I think the slope of the roofline model at the left of the graph where we are bandwidth bound is the memory bandwidth, measured in gigabytes/second. Algebraically, this is derived from dividing the units of the axes to get (GFlops/s)/(Flops/Byte) = (1Bil Flops/s)*(Byte/Flops) = 1 Bil Bytes / Second = GB/s.
So slope = (y1-y2)/(x1-x2) = (18-4)/(1-1/4) = 14/0.75 = 18.7 GB/sec Bandwidth. And slope is constant for a line. And Bandwidth is a hardware imposed constant number. So it would make sense?
Great job!
This was a really interesting and useful way to understand the regions of computation where programs are either bandwidth or compute limited. One way to think about this is that if increasing operational intensity increases the attainable GFlops/s, the program is bandwidth bound as increasing arithmetic intensity helps reduce the frequency of memory accesses (and can cover gaps due to bandwidth). However, if increasing operational intensity results in no increase in attainable GFlops/s, the program is compute limited as our ability to perform the operations is capped.

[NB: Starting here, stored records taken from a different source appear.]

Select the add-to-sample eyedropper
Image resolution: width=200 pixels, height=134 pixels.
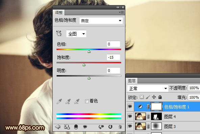pyautogui.click(x=68, y=101)
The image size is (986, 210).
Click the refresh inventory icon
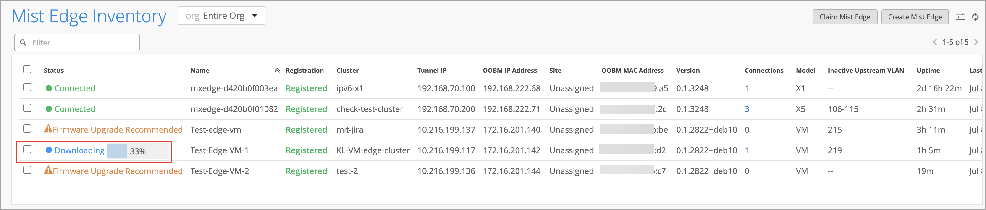pyautogui.click(x=975, y=17)
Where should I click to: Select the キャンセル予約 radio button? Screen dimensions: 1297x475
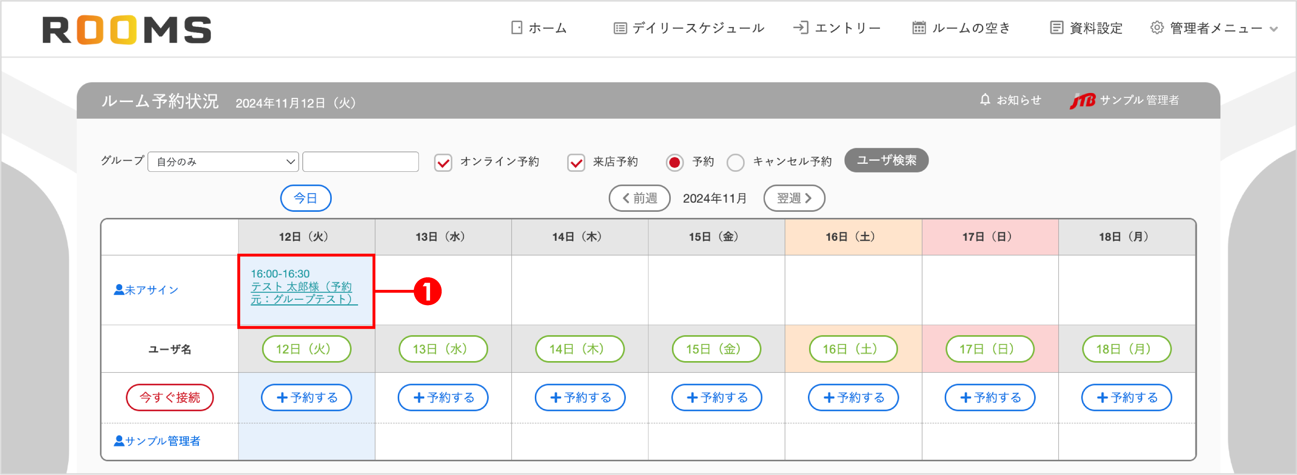click(x=736, y=162)
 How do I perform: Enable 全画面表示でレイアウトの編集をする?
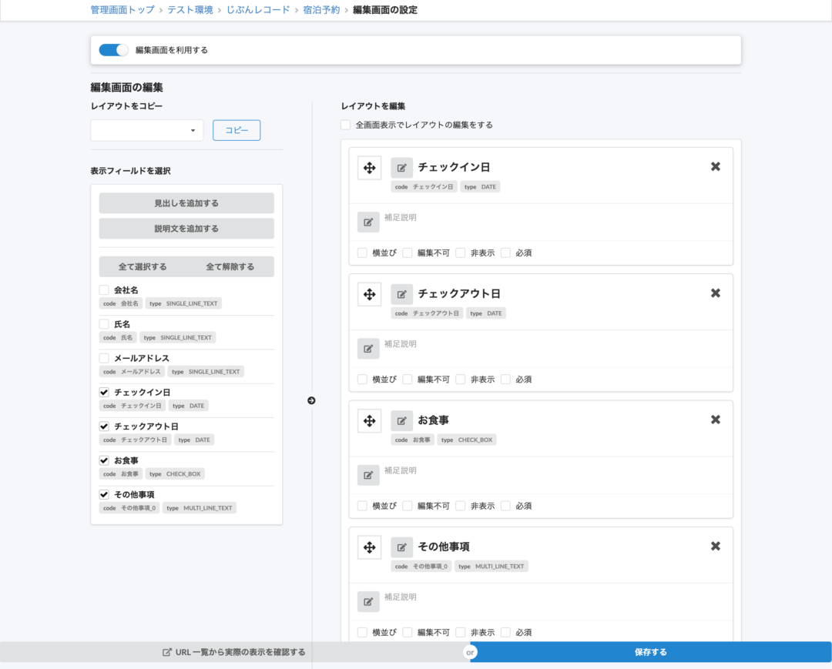point(345,124)
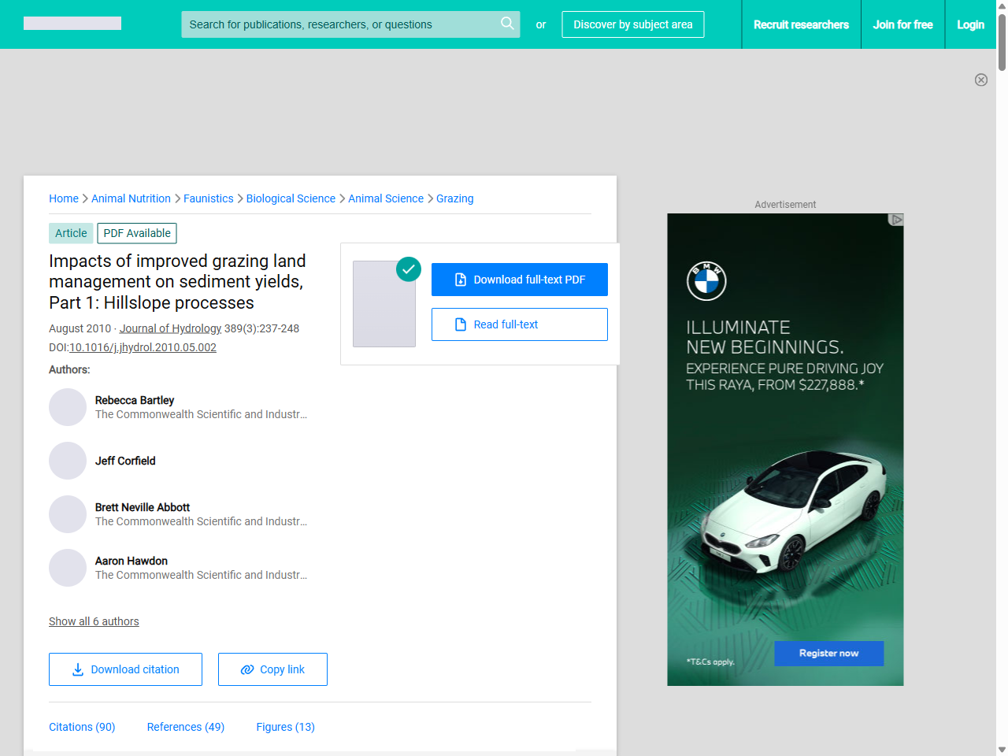Viewport: 1008px width, 756px height.
Task: Click the Download citation button
Action: (125, 669)
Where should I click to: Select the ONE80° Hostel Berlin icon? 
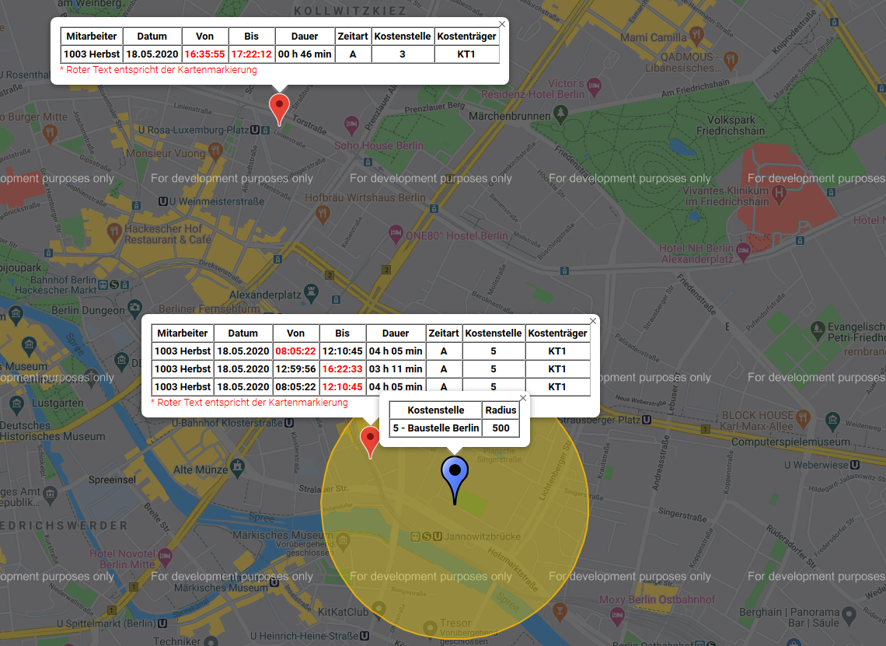pyautogui.click(x=396, y=233)
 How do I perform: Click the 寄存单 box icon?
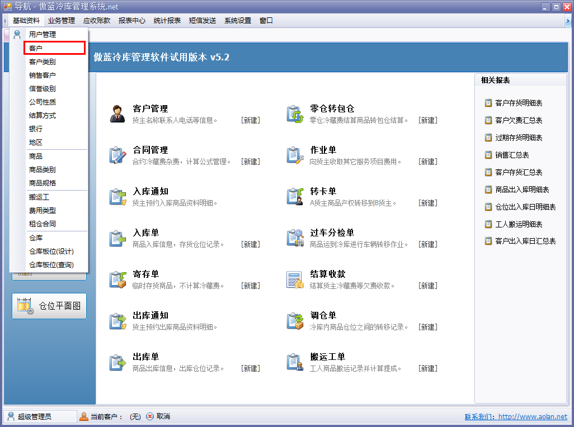[117, 279]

I've heard that scaling of memory systems is much slower than compute scaling, does that mean that programs are increasingly becoming bandwidth limited because it is hard increase the operational intensity of a program?
@alanda, I think when they say that memory doesn't scale, they are referring to memory latency, which is limited by the wire delays. On the other hand, as far as I know, memory BW has been growing at a decently high rate.
Please log in to leave a comment.
What is the general strategy for adjusting operational intensity? For a given application this seems pretty domain-specific.